▶ [Work to be completed]:
Each record should be set down again so that it matches the original exactly.
Data shown Start Marker
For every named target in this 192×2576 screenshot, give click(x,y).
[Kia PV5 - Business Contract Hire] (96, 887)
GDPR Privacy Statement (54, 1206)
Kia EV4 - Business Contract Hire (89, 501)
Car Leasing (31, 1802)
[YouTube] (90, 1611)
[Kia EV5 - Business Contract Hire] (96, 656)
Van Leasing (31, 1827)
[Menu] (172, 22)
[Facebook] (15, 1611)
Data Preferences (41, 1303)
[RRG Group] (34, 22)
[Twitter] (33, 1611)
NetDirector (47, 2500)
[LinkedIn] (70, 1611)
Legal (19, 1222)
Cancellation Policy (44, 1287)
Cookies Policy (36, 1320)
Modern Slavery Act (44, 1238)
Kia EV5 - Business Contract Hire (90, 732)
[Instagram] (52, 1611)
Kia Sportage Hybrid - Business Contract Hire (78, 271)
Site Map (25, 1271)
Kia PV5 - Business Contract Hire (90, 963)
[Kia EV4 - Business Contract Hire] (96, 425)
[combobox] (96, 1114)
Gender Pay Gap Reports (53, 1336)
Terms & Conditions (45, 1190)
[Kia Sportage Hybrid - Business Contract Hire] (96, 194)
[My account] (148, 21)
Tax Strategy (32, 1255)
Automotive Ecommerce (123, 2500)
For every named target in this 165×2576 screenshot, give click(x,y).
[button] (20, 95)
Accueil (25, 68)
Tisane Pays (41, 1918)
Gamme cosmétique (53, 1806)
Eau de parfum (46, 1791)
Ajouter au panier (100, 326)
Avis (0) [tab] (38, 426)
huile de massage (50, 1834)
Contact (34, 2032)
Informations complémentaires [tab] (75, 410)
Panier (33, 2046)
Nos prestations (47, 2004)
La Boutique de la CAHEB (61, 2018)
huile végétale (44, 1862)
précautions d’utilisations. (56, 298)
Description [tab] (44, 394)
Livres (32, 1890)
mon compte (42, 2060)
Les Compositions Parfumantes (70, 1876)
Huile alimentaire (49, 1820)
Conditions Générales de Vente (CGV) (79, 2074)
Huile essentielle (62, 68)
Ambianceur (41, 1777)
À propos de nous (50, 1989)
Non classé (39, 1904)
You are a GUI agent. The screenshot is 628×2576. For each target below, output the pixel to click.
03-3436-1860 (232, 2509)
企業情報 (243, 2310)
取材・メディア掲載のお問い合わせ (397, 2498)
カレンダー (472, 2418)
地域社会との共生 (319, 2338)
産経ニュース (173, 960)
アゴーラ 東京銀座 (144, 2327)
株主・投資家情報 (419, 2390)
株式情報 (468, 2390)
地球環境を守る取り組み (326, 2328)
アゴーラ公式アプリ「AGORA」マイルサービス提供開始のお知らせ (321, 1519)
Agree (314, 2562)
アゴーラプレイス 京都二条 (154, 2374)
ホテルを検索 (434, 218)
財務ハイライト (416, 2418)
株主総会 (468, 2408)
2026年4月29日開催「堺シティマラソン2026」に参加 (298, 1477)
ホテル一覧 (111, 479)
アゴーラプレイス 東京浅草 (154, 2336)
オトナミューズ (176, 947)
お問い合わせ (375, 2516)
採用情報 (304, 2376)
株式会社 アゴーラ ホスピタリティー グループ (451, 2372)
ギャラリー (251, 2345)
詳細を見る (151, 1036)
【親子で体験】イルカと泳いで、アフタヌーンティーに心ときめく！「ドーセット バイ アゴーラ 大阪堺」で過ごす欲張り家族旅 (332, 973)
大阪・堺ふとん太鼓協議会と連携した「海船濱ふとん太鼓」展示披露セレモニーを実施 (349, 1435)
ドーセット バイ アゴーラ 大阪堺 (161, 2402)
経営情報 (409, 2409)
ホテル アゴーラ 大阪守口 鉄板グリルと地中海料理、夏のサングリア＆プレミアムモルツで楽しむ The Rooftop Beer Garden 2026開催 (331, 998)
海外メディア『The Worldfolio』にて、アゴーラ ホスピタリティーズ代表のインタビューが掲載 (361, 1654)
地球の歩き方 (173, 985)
Data shown End Marker
▶ [The answer]:
For every named target in this 192×2576 screenshot, give click(x,y).
[Kia PV5 - Business Contract Hire] (96, 887)
GDPR Privacy Statement (54, 1206)
Kia EV4 - Business Contract Hire (89, 501)
Car Leasing (31, 1802)
[YouTube] (90, 1611)
[Kia EV5 - Business Contract Hire] (96, 656)
Van Leasing (31, 1827)
[Menu] (172, 22)
[Facebook] (15, 1611)
Data Preferences (41, 1303)
[RRG Group] (34, 22)
[Twitter] (33, 1611)
NetDirector (47, 2500)
[LinkedIn] (70, 1611)
Legal (19, 1222)
Cancellation Policy (44, 1287)
Cookies Policy (36, 1320)
Modern Slavery Act (44, 1238)
Kia EV5 - Business Contract Hire (90, 732)
[Instagram] (52, 1611)
Kia Sportage Hybrid - Business Contract Hire (78, 271)
Site Map (25, 1271)
Kia PV5 - Business Contract Hire (90, 963)
[Kia EV4 - Business Contract Hire] (96, 425)
[combobox] (96, 1114)
Gender Pay Gap Reports (53, 1336)
Terms & Conditions (45, 1190)
[Kia Sportage Hybrid - Business Contract Hire] (96, 194)
[My account] (148, 21)
Tax Strategy (32, 1255)
Automotive Ecommerce (123, 2500)
For every named target in this 165×2576 screenshot, give click(x,y).
[button] (20, 95)
Accueil (25, 68)
Tisane Pays (41, 1918)
Gamme cosmétique (53, 1806)
Eau de parfum (46, 1791)
Ajouter au panier (100, 326)
Avis (0) [tab] (38, 426)
huile de massage (50, 1834)
Contact (34, 2032)
Informations complémentaires [tab] (75, 410)
Panier (33, 2046)
Nos prestations (47, 2004)
La Boutique de la CAHEB (61, 2018)
huile végétale (44, 1862)
précautions d’utilisations. (56, 298)
Description [tab] (44, 394)
Livres (32, 1890)
mon compte (42, 2060)
Les Compositions Parfumantes (70, 1876)
Huile alimentaire (49, 1820)
Conditions Générales de Vente (CGV) (79, 2074)
Huile essentielle (62, 68)
Ambianceur (41, 1777)
À propos de nous (50, 1989)
Non classé (39, 1904)
You are a GUI agent. The screenshot is 628×2576. For each target below, output the pixel to click.
03-3436-1860 (232, 2509)
企業情報 (243, 2310)
取材・メディア掲載のお問い合わせ (397, 2498)
カレンダー (472, 2418)
地域社会との共生 (319, 2338)
産経ニュース (173, 960)
アゴーラ 東京銀座 (144, 2327)
株主・投資家情報 (419, 2390)
株式情報 (468, 2390)
地球環境を守る取り組み (326, 2328)
アゴーラ公式アプリ「AGORA」マイルサービス提供開始のお知らせ (321, 1519)
Agree (314, 2562)
アゴーラプレイス 京都二条 (154, 2374)
ホテルを検索 (434, 218)
財務ハイライト (416, 2418)
株主総会 (468, 2408)
2026年4月29日開催「堺シティマラソン2026」に参加 (298, 1477)
ホテル一覧 (111, 479)
アゴーラプレイス 東京浅草 (154, 2336)
オトナミューズ (176, 947)
お問い合わせ (375, 2516)
採用情報 (304, 2376)
株式会社 アゴーラ ホスピタリティー グループ (451, 2372)
ギャラリー (251, 2345)
詳細を見る (151, 1036)
【親子で体験】イルカと泳いで、アフタヌーンティーに心ときめく！「ドーセット バイ アゴーラ 大阪堺」で過ごす欲張り家族旅 (332, 973)
大阪・堺ふとん太鼓協議会と連携した「海船濱ふとん太鼓」展示披露セレモニーを実施 (349, 1435)
ドーセット バイ アゴーラ 大阪堺 (161, 2402)
経営情報 (409, 2409)
ホテル アゴーラ 大阪守口 鉄板グリルと地中海料理、夏のサングリア＆プレミアムモルツで楽しむ The Rooftop Beer Garden 2026開催 (331, 998)
海外メディア『The Worldfolio』にて、アゴーラ ホスピタリティーズ代表のインタビューが掲載 (361, 1654)
地球の歩き方 (173, 985)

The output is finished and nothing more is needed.